[What the task asks]: Copy exactly the stretch of data below from the line with "Disable the Consider" through the line with "Task: Open the", including both of those lines.

(Records drawn from a dataset)
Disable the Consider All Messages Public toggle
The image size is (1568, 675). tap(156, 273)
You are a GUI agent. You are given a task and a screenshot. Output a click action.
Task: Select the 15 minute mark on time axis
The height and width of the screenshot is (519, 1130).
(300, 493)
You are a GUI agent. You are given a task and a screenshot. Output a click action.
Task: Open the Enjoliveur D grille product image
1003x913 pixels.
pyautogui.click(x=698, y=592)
==
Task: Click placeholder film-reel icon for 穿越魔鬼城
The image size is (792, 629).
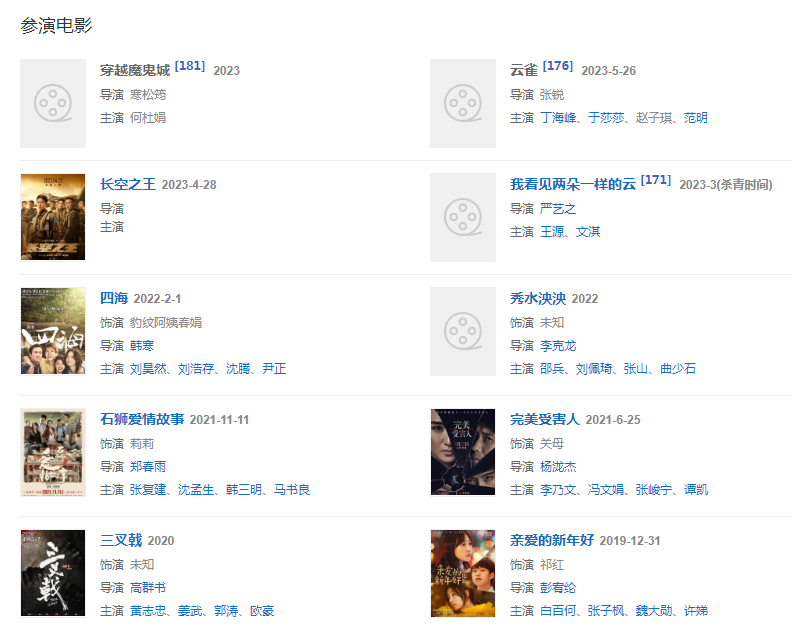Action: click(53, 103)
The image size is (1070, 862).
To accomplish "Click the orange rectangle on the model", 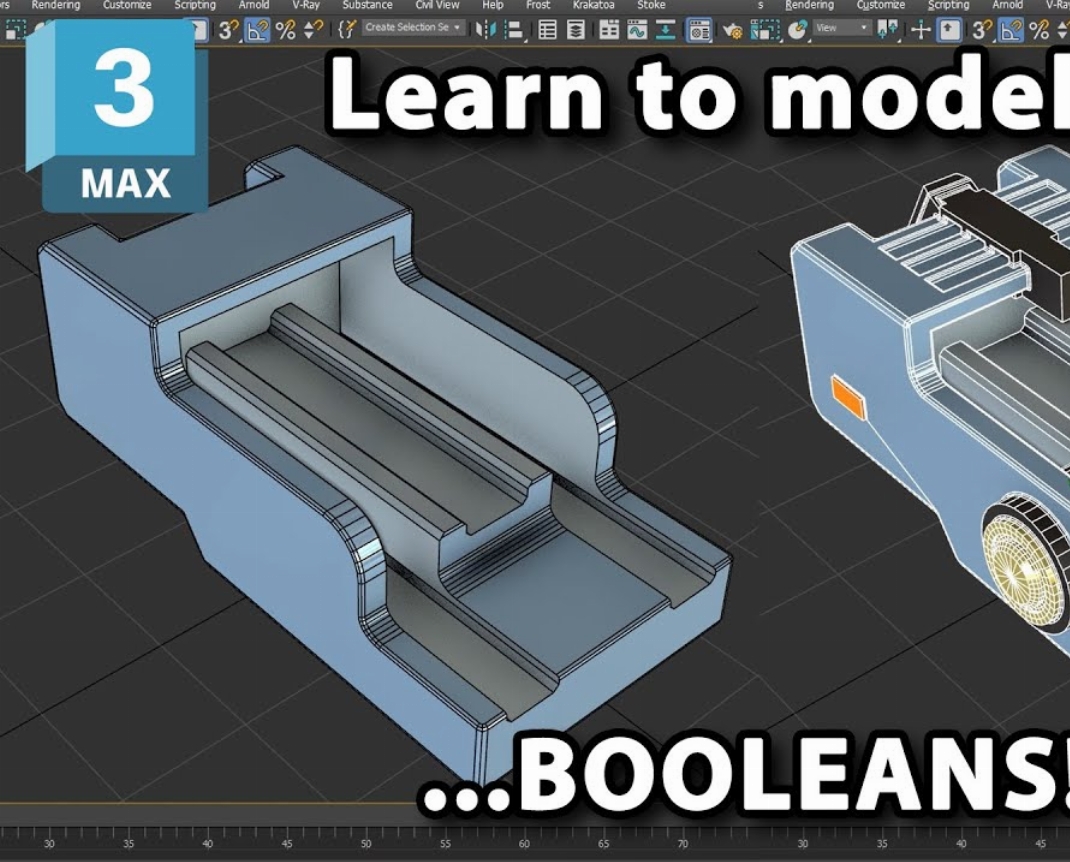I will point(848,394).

[Final answer]:
Disable the Consider All Messages Public toggle
The image size is (1568, 675). tap(156, 273)
You are a GUI agent. You are given a task and a screenshot. Output a click action.
Task: Select the 15 minute mark on time axis
The height and width of the screenshot is (519, 1130).
(300, 493)
You are a GUI agent. You are given a task and a screenshot. Output a click action.
Task: Open the Enjoliveur D grille product image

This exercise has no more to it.